Ivory trafficking in West and Central Africa targeted in INTERPOL operation with IFAW support

22 July 2013

LYON, France – An INTERPOL-led operation targeting criminal organizations behind the illegal trafficking of ivory in West and Central Africa has resulted in some 66 arrests and the seizure of nearly 4,000 ivory products and 50 elephant tusks, in addition to military grade weapons and cash.

Elephant trunks were among the wildlife products seized in Côte d’Ivoire in the INTERPOL-led operation supported by IFAW.
Elephant tusks were among the wildlife goods seized by officers in Guinea as part of the INTERPOL-led Operation Wendi.
Parrots and crocodiles were among the 222 live animals released back into the wild.
Ivory products seized in Côte d’Ivoire, in total nearly 4,000 ivory products were recovered during Operation Wendi conducted across West and Central Africa
Officers in Côte d’Ivoire undergo a final briefing before their interventions as part of Operation Wendi, which resulted in some 66 arrests across West and Central Africa.
Nearly 4,000 ivory products, 50 elephant tusks, in addition to military grade weapons and cash were seized during the INTERPOL-led Operation Wendi
Ivory and other wildlife products seized in Congo (Brazzaville) during Operation Wendi.
Ivory tusks and antelope heads  seized by officers in Côte d’Ivoire.

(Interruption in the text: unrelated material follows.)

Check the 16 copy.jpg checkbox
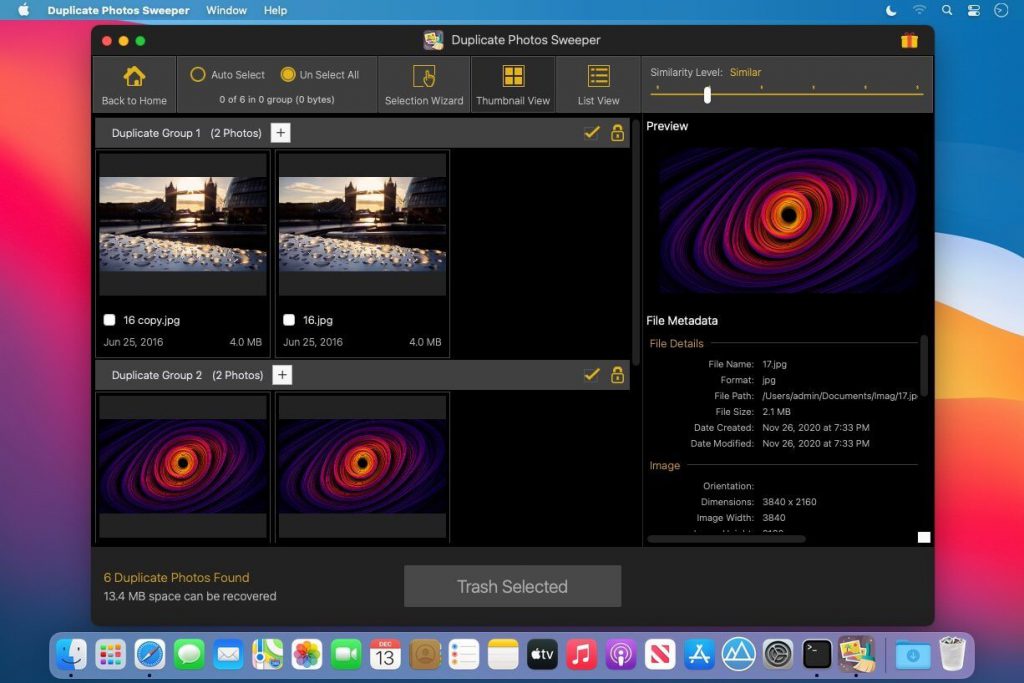Image resolution: width=1024 pixels, height=683 pixels. pos(110,320)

As part INTERPOL’s Project Wisdom, and supported by the International Fund for Animal Welfare (IFAW), the four-month (January – May) Operation Wendi coordinated national wildlife enforcement authorities, police, customs and specialized units for targeted inspections and investigations against the illegal trade in ivory and other illicit goods by wholesalers, retailers and individuals.

The interventions across five countries – Central African Republic, Côte d’Ivoire, Congo, Guinea and Liberia – also resulted in the seizure of 148 animal parts and 222 live animals, including crocodiles and parrots, which were released back into the wild.

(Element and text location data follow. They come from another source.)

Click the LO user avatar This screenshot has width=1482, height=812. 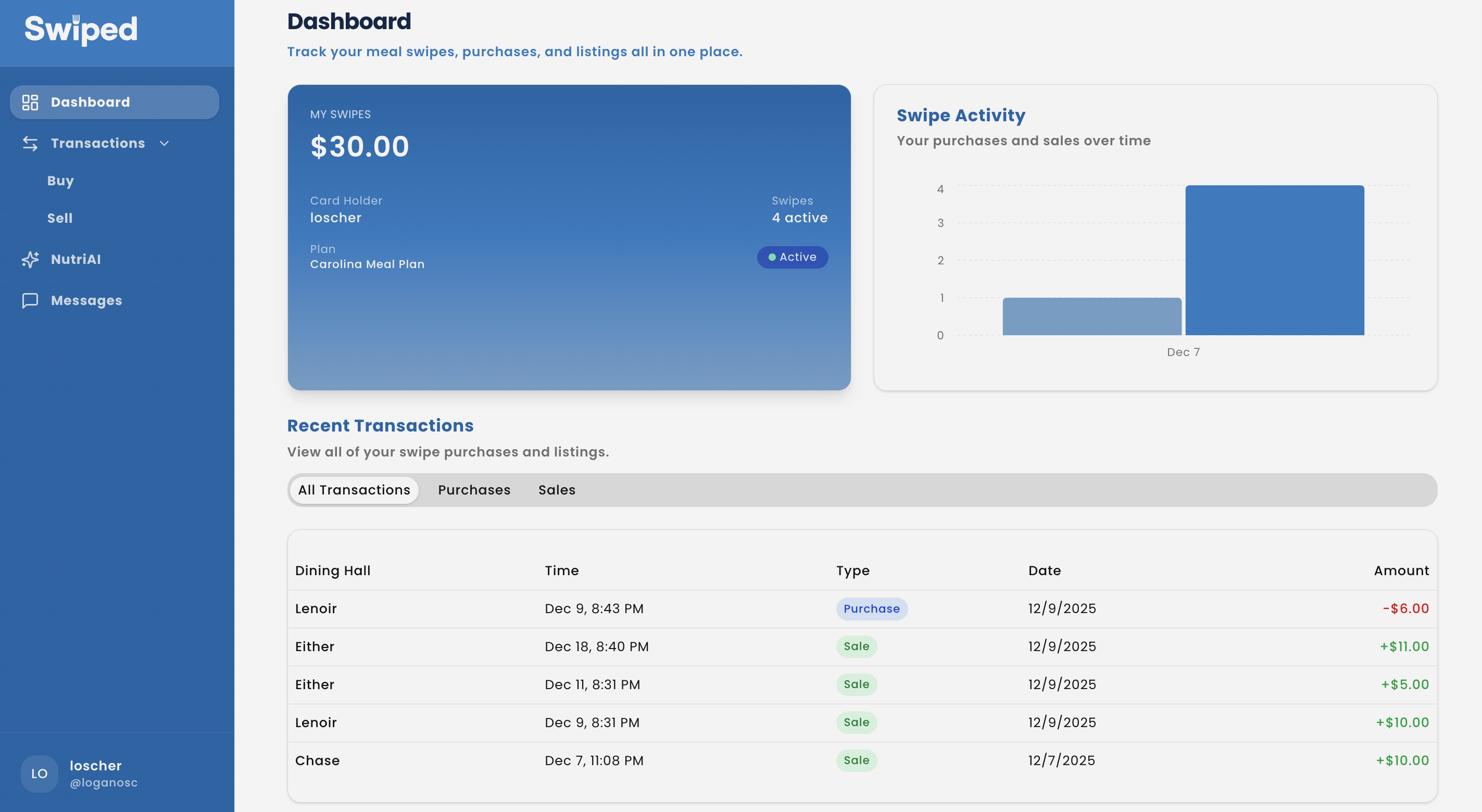39,773
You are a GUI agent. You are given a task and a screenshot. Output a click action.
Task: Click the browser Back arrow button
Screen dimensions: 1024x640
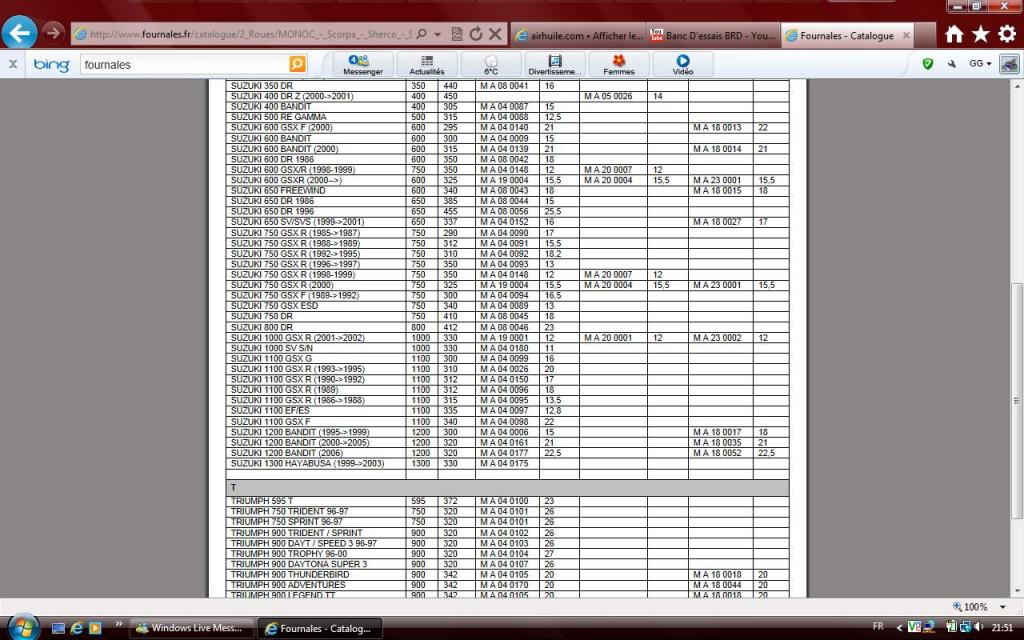[x=21, y=32]
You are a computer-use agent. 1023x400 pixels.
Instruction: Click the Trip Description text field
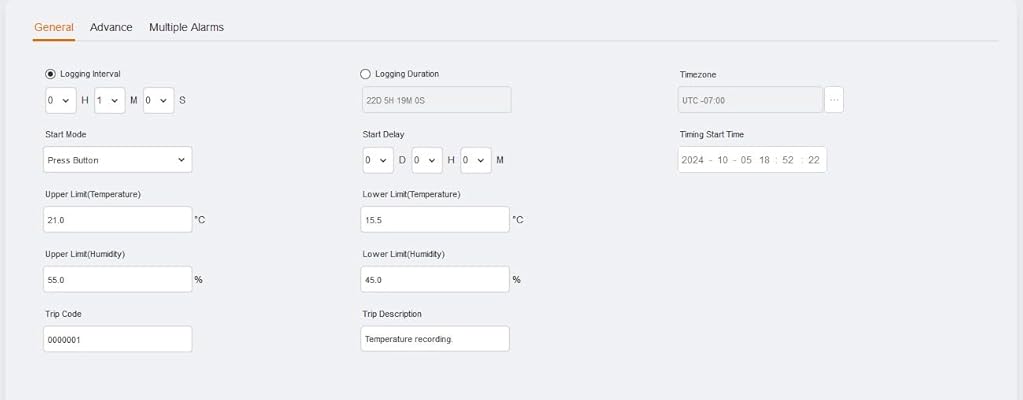(x=435, y=339)
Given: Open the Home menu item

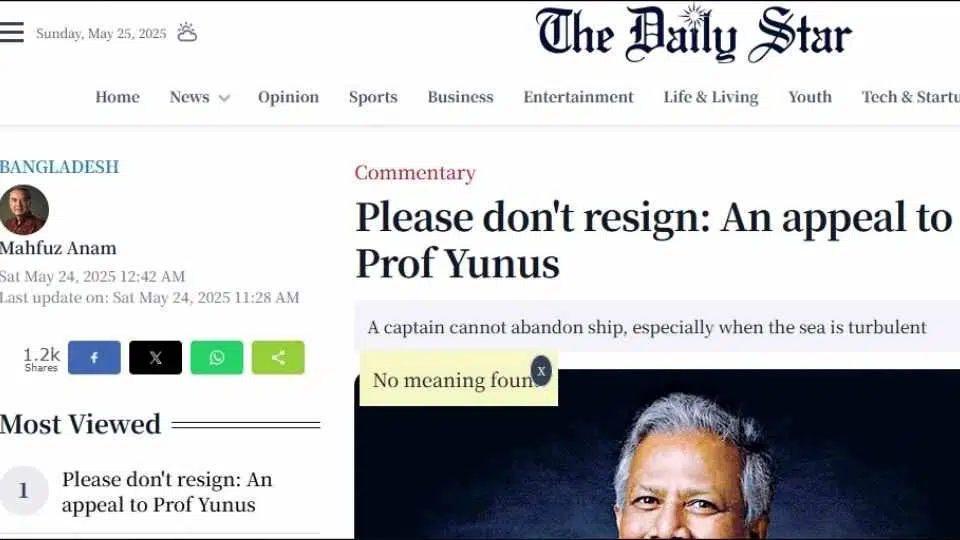Looking at the screenshot, I should coord(118,97).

“Wendi is one of a series of operations planned to tackle this crime which threatens both biodiversity and civil society, and its success is due to the hard work of the officers on the ground and the strong cooperation between the involved agencies and organizations,” said David Higgins, Manager of the INTERPOL Environmental Crime Programme.

“The increased poaching of elephants and trafficking of their ivory requires an equally strong response. Addressing this crime at its source, in transit and its destination is key in dismantling the criminal networks who profit at the cost of wildlife and the environment,” added Mr Higgins.

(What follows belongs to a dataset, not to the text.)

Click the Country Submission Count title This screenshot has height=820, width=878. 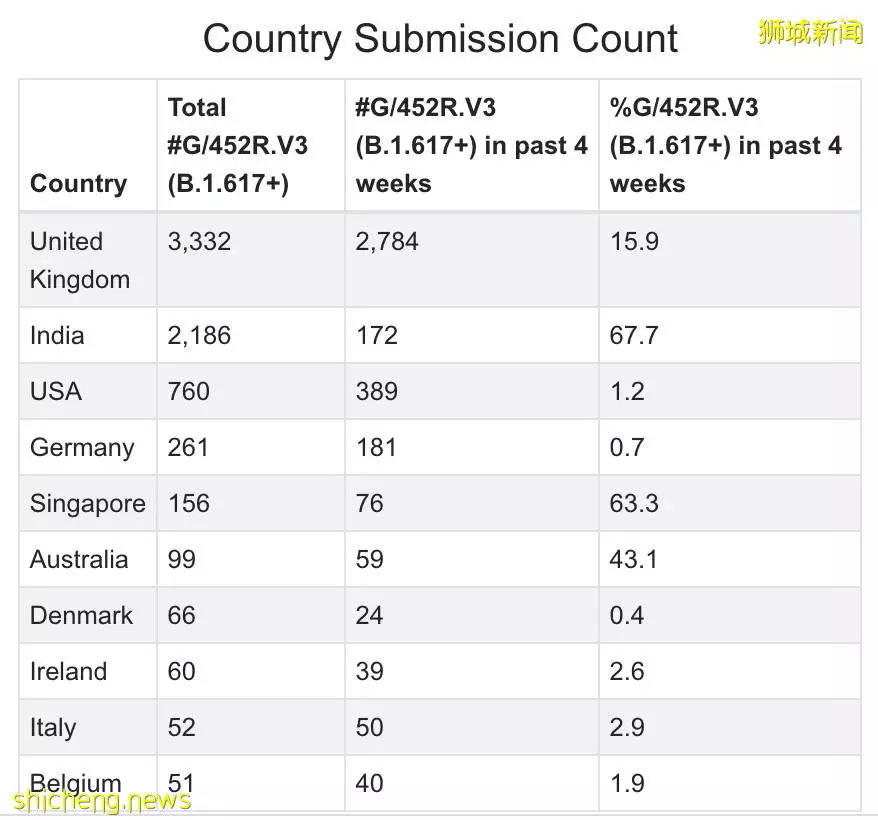440,39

The operation followed a training programme hosted by INTERPOL’s Regional Bureau in Abidjan and sponsored by IFAW, where officers were updated on the latest search and seizure techniques and enabled the exchange of information and expertise.

“Elephants are under more threat today than they have been in years. This is why we need a completely coordinated effort by the international law enforcement community starting in source countries if we are to have any chance of success against the crime syndicates who are behind the slaughter of elephants for their ivory,” said Céline Sissler-Bienvenu, Director of IFAW France and Francophone Africa.

Also underlining the importance of cooperation, Niouma Koivogui, Commissaire Principal of Guinea Police, said: “INTERPOL encourages its member countries by supporting them from the training to the operational phase et throughout transnational investigations, allowing countries to efficiently tackle environmental crimes and to protect populations.”

“Trafficking in ivory has reached a concerning threshold in the West African sub-region with the systematic slaughter of hundreds of elephants and rhinoceroses,” said Balla Traore, head of INTERPOL’s Regional Bureau in Abidjan. “Operation Wendi is the first frontal attack against ivory traffickers and their accomplices in Southeast Asia and Europe and is a true success that deserves to be saluted.”

Project Wisdom supports and enhances the governance and law enforcement capacity for the conservation of elephants and rhinoceroses by encouraging communication, cooperation and collaboration with respect to intelligence exchange, cross-border investigations, and capacity building.

The data collected throughout Operation Wendi will be compiled, analysed and used as guidance in future enforcement efforts.

The illegal trafficking in ivory and other wildlife products will be a key topic of discussion during the INTERPOL Environmental Compliance and Enforcement Events 2013 in November.